Des exemples aberrants de manipulation langagière pouvant mener à une dénaturation du message sont excellemment exprimés dans certaines dystopies, tel le 1984 d’Orwell. Le réel rejoint la fiction dans le discours des régimes totalitaires. L’Allemagne nazie a usé de ces astuces pour faire de la langue l’instrument d’un régime criminel. Certains de ces procédés persistent aujourd’hui, qui produisent des « mots qui pensent à notre place ».

Assurément, il serait abusif de soutenir que les expressions évoquées plus haut relèvent d’un langage parent de la langue nazie. Cependant, la vigueur militante, soutenue, avec laquelle on cherche à imposer cette novlangue dans l’usage commun montre une quête de pouvoir qui devrait préoccuper, ne serait-ce qu’à titre préventif.

Entrées de données
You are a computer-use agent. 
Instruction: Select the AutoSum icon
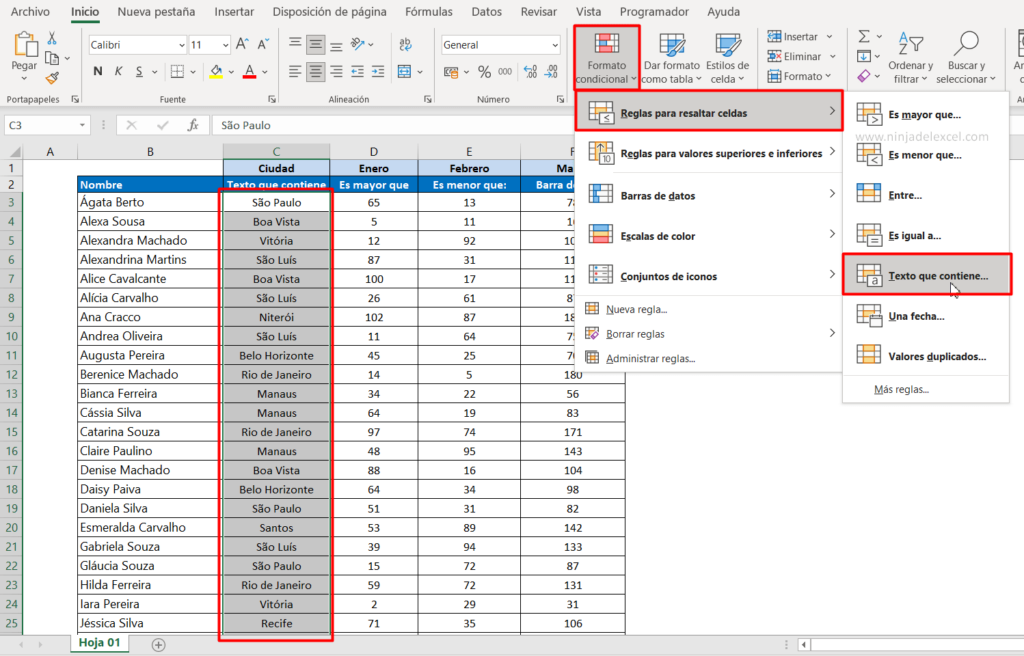pos(865,36)
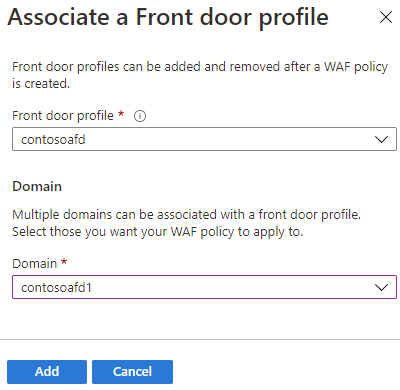400x390 pixels.
Task: Click the red asterisk after Front door profile
Action: click(121, 114)
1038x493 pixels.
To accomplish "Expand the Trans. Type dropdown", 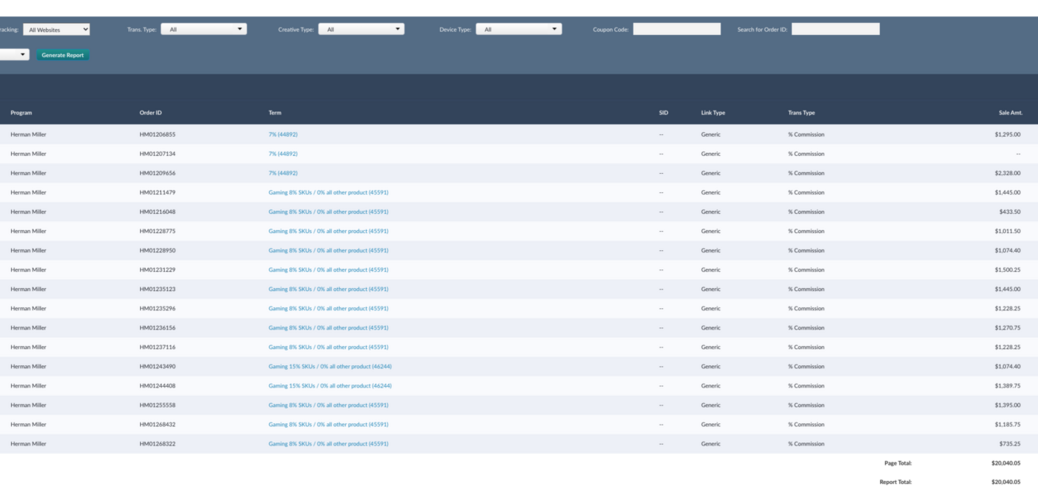I will tap(203, 30).
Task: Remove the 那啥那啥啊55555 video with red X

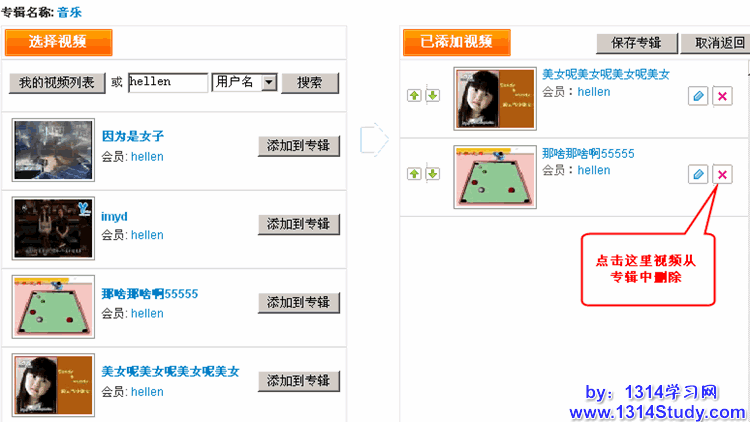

> **VOS CONSIGNES**
a: Transcrivez à l'identique le passage de l'extrait sur la manipulation langagière situé entre "Des exemples aberrants" et "qu’à titre préventif.", bornes incluses.
b: Répondez aux questions suivantes à partir de l'extrait sur la manipulation langagière :
(i) Quelle dystopie y est citée en exemple ?
(ii) Quel État a fait de la langue l'instrument d'un régime criminel ?
(iii) Par quels deux adjectifs est qualifiée la vigueur avec laquelle on cherche à imposer cette novlangue ?
Les enregistrements n'interviennent en rien ici.

> **CORRIGÉ DES EXERCICES**
a:
Des exemples aberrants de manipulation langagière pouvant mener à une dénaturation du message sont excellemment exprimés dans certaines dystopies, tel le 1984 d’Orwell. Le réel rejoint la fiction dans le discours des régimes totalitaires. L’Allemagne nazie a usé de ces astuces pour faire de la langue l’instrument d’un régime criminel. Certains de ces procédés persistent aujourd’hui, qui produisent des « mots qui pensent à notre place ».

Assurément, il serait abusif de soutenir que les expressions évoquées plus haut relèvent d’un langage parent de la langue nazie. Cependant, la vigueur militante, soutenue, avec laquelle on cherche à imposer cette novlangue dans l’usage commun montre une quête de pouvoir qui devrait préoccuper, ne serait-ce qu’à titre préventif.

b:
(i) Le 1984 d'Orwell.
(ii) L'Allemagne nazie.
(iii) Militante et soutenue.